From the systematic structure analysis of all MBLs, a strategy to develop a broad-spectrum inhibitor could involve targeting a metal-binding inhibitor to the zinc ion(s) in the active site. This could involve an inhibitor that had a sufficiently small size or flexible structure to fit into the diverse substrate-binding pockets of all subclasses of MBLs. Aspergillomarasmine A might have a similar working mechanism, as it has a flexible scaffold with metal chelator activity and successfully inhibits MBLs (King et al., 2014; Mojica et al., 2021); however, its clinical efficacy remains to be determined. Zinc ions are abundant in living organisms. Approximately 1,600 proteins have been proposed as zinc proteins in human, and these proteins have catalytic and structural roles (Andreini et al., 2006). The human zinc-binding proteins are potential off-targets, and the resulting side effects should be considered. It is necessary to identify the window span for inhibitors with a high affinity for many MBLs and a low affinity for off-targets in humans.

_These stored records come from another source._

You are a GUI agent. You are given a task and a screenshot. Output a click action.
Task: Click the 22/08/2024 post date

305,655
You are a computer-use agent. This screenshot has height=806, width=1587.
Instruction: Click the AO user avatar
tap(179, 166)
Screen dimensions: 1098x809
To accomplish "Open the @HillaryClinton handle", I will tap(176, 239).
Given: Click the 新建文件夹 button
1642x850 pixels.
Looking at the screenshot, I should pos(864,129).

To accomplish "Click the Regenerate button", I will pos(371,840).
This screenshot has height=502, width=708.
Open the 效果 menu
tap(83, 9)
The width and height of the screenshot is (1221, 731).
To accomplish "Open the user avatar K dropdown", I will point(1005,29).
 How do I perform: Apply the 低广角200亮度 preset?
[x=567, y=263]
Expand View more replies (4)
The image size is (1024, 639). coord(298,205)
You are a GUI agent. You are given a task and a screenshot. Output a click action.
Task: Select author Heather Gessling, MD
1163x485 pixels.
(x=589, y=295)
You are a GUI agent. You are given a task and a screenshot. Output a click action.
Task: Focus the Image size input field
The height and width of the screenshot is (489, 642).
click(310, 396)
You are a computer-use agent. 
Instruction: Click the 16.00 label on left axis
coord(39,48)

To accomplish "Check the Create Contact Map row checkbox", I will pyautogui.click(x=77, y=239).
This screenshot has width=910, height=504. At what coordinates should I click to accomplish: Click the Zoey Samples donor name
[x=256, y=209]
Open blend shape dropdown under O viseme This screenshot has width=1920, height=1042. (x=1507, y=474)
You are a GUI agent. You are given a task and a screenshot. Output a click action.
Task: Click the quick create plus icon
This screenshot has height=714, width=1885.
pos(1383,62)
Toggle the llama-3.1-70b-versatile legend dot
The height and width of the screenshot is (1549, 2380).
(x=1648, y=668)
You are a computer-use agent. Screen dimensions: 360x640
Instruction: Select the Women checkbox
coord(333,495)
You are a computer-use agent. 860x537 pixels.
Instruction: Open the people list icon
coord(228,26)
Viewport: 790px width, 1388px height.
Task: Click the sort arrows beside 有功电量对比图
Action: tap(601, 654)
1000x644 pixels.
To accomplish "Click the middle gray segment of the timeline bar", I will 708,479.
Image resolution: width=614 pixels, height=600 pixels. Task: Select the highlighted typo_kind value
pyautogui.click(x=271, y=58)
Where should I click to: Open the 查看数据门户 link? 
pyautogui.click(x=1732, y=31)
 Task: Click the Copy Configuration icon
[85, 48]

The structural comparison among the selected MBLs of the three subclasses and the β-lactam-bound structures demonstrates the conserved features and unique characteristics of each subclass. The proposed unique characteristics of the substrate-binding pocket in B1, B2, and B3 MBLs were further verified with narrow and broad-spectrum MBL inhibitors. The cross-class inhibitors are found to bind to the central substrate-binding pocket, which is commonly available in all subclasses, with the complementary chemical structures.
Different from traditional MBLs, there are also non-canonical MBLs such as SPS-1 (Cheng et al., 2018) and SPM-1 (Brem et al., 2015) that belong to the B1 and B3 subclasses, respectively. SPS-1 has a long eL2 (Supplementary Figure 2), which showed a long bent α3 helix forming eL2 similar to that of the B2 members (Supplementary Figure 9A). SPM-1 showed two different open and close conformations in the α3 (Supplementary Figure 9B). These findings imply that despite decades of β-lactam-related research by international groups, the current classification and structural information of B1, B2, and B3 MBLs could be still incomplete and limited. Even the directed evolution study of AIM-1 showed the substrate preference relevant amino acids are not necessarily near the catalytic center of the enzyme (Hou et al., 2017). Cautions should be exerted when making a conclusion related to MBLs based on the currently available structural information.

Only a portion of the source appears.